==== ENTRIES SHOWN ====

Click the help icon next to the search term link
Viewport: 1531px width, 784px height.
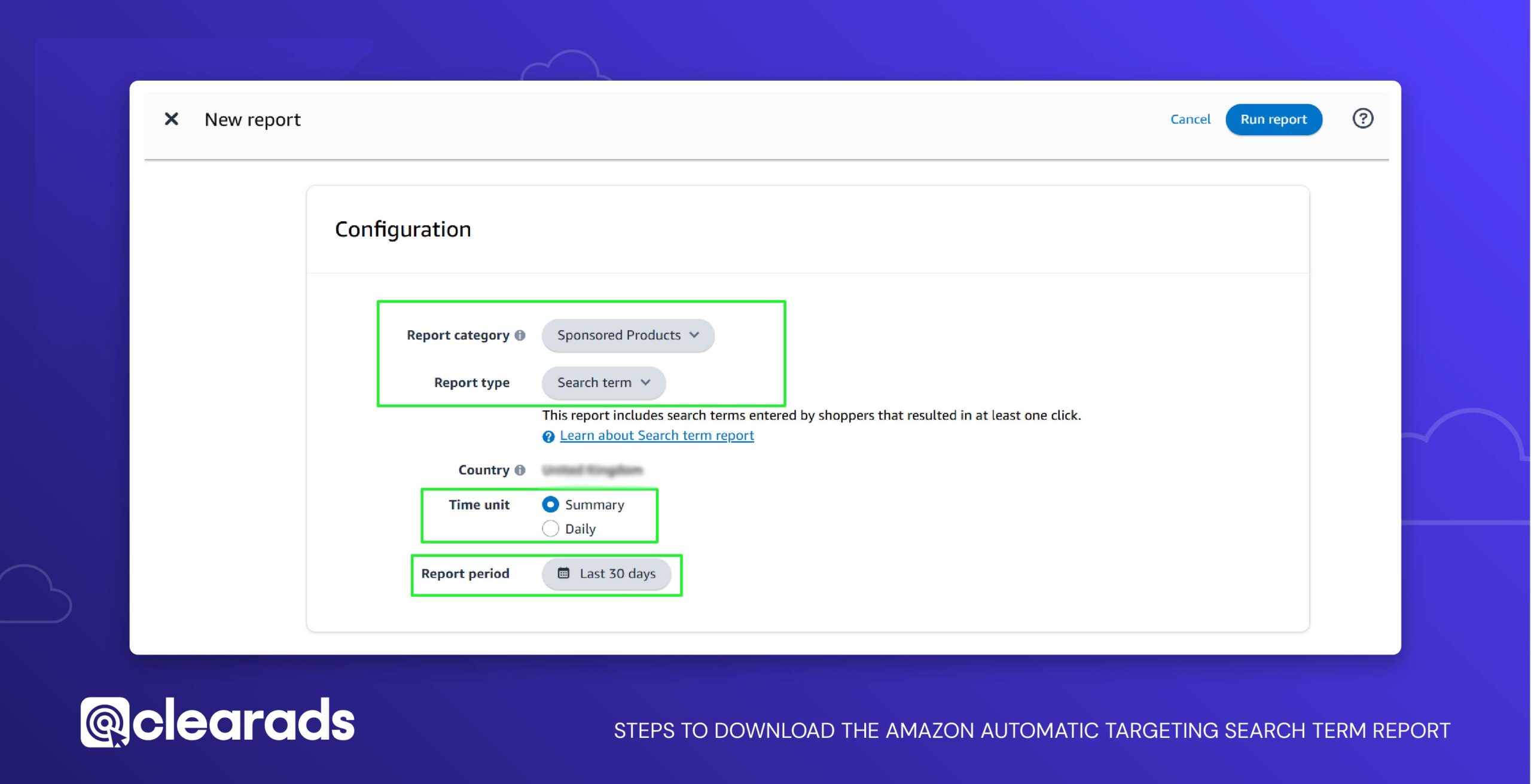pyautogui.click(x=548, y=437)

====
==== ENTRIES SHOWN ====

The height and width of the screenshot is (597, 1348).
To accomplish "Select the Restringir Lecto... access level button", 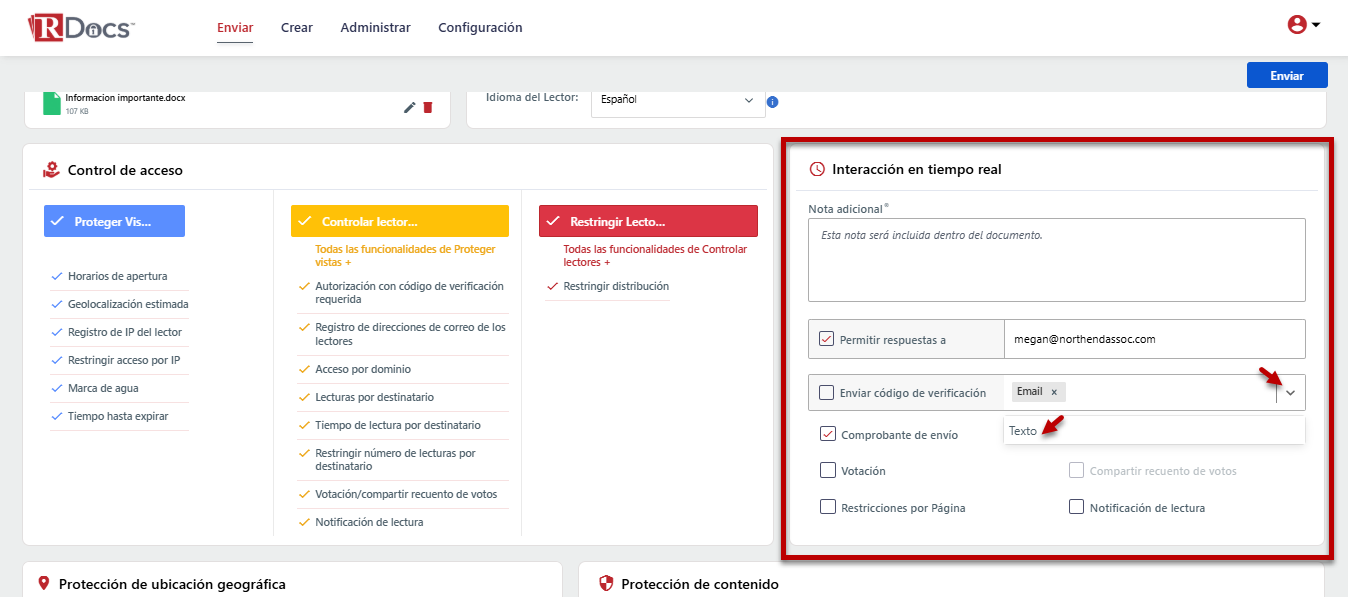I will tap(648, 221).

====

> **GIVEN INSTRUCTION**
Convert the material into a Markdown table with the columns Row and Line. Begin at the line that contains "Click the help", stop after the line that contains "pyautogui.click(x=548, y=437)", skip blank lines, and leave the pictures out.

> **SOLUTION TO THIS TASK**
| Row | Line |
|---|---|
| 1 | Click the help icon next to the search term link |
| 2 | Viewport: 1531px width, 784px height. |
| 3 | pyautogui.click(x=548, y=437) |